Hello sir, this vedio lecture is very helpful for non linear fitting. Thanks a lot. Could you please help me in non linear fitting of Elovich model and intra particle diffusion model. Please send me final equation for non linear fitting.
Hi, could you perform data plot using pseudo-first order model? Preferably with the regression (linear), I would like to check how you find the values of qt, to perform the plotting of the graph with the experimental and theoretical data.
You can use the same methods (linear or non-linear) for the pseudo-first-order rate equation, just change the formulae. The rate equation is dqt/dt=k*(qe-qt). There is a linearised and a non-linearised solution to integrating this rate equation. (1) For linear fitting, the integrated solution is ln(qe-qt)=ln(qe)-k*t. You can plot ln(qe-qt) on the y-axis and t on the x-axis. Fit a linear regression to this. The rate constant k will be equal to -m (where m is the slope). Adsorption capacity qe will be equal to exp(c) (where c is the y-axis intercept). (2) For non-linear fitting, the integrated solution is qt=qe*(1-exp(-k*t)). Enter this formula in column G of the "PSO (non-linear)" spreadsheet in the video. Then use Data Solver to minimise the residual sum of squares by optimising the rate constant k and adsorption capacity qe. You can find the relevant equations in Table 1 of this paper: www.researchgate.net/publication/276919631_Kinetic_Studies_of_the_Adsorption_of_Thorium_Ions_onto_Rice_Husk_from_Aqueous_Media_Linear_and_Nonlinear_Approach/figures?lo=1 I hope this helps.
@@BunlongVictoria Hi there. You can take an initial guess of qe by looking at the graph and deciding where on the y-axis the experimental data probably ends up (where the reaction 'plateaus' or finishes). (e.g. the value in mg per gram or umol per m2 etc. where the reaction finishes). This will often simply by the y-axis value of your final data point.
Thanks for making this video, really saved me! I'd like to ask why did you use the linearised equation for the non-linear fitting? I've seen a lot of works using qt=qe^2*k2*t/(1+k2*qe*t) as model equation so I don't know which one to choose...
Hi there, the PSO equation you wrote is directly rearranged into the linearised equation used in this video. (To check this, [1.] inverse your equation to give 1/qt=(1+k2*qe*t)/qe^2*k2*t. [2.] Cancel terms to give 1/qt=(1/qe^2*k2*t)+(1/qe). Then [3.] multiple both sides by t to give t/qt=(1/qe^2*k2)+(t/qe). In my spreadsheet, I would have taken the linearised equation, as I am most familiar to working with this, then rearranged to essentially give the original equation (non-linear) that you write in your comment. Hope that helps
How to apply shrinking core models i.e ( 1-(1-x)^1/3=kt ,, 1- 2/3x -(1-x)^2/3 =kt and other equation is mixed controlled kinetic modeling) And arrhenius equation on iron extraction ( as i extract iron with varying different parameters like temp ,time) . i don't know how to apply these equations in Excel sheets to find that which model is best fit on iron dissolution.

Source excerpt —
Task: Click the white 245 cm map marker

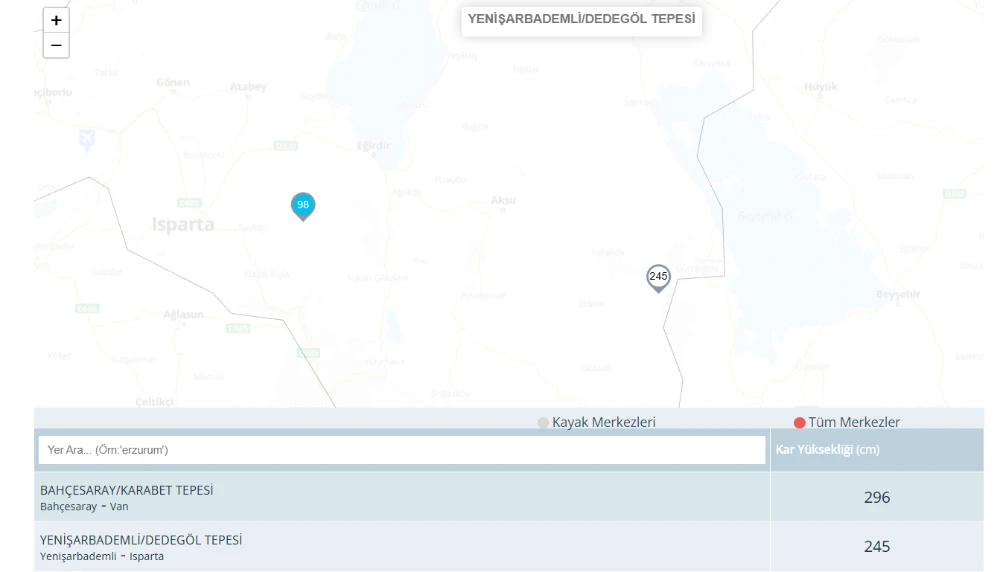Action: (658, 276)
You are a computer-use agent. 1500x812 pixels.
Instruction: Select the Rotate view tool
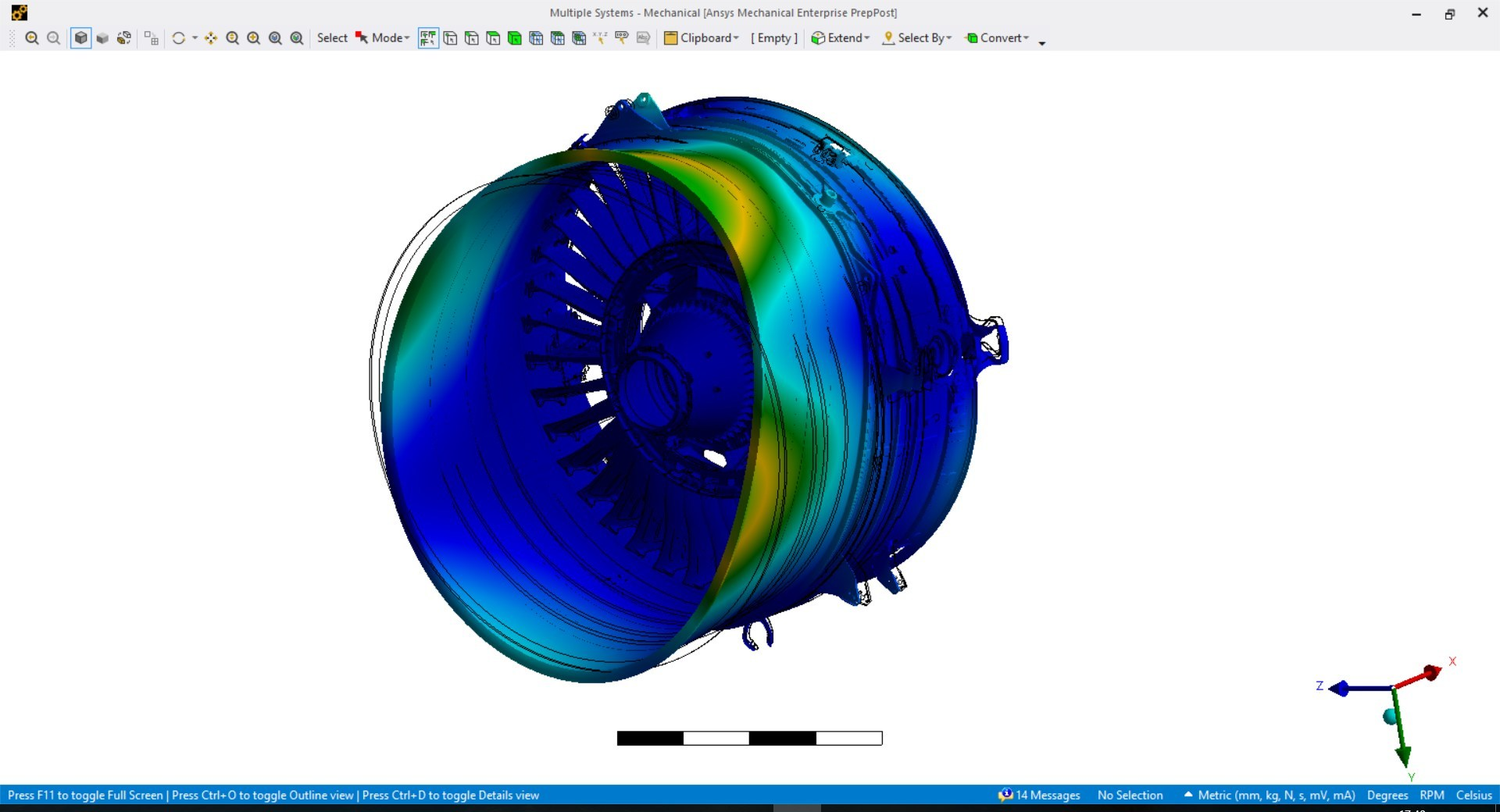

Stated goal 1 — Reproduce the stretch of the kinetics fitting thread from "Hello sir, this" through "equation for non linear fitting.".
Stated goal 2 — In the linear fitting approach described in the kinetics fitting thread, how is the adsorption capacity qe obtained?

Complete response 1 —
Hello sir, this vedio lecture is very helpful for non linear fitting. Thanks a lot. Could you please help me in non linear fitting of Elovich model and intra particle diffusion model. Please send me final equation for non linear fitting.

Complete response 2 — qe equals exp(c), where c is the y-axis intercept of the linear regression.